- _REQUIREMENTS_: Can you write these rows out again with "masking options" switched to "blending options" and nothing else changed?

▽

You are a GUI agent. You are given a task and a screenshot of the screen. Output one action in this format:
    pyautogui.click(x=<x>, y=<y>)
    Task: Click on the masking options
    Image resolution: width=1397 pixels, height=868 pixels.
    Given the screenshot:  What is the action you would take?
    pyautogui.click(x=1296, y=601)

△

- _SOLVED PROBLEM_:
You are a GUI agent. You are given a task and a screenshot of the screen. Output one action in this format:
    pyautogui.click(x=<x>, y=<y>)
    Task: Click on the blending options
    Image resolution: width=1397 pixels, height=868 pixels.
    Given the screenshot:  What is the action you would take?
    pyautogui.click(x=1296, y=601)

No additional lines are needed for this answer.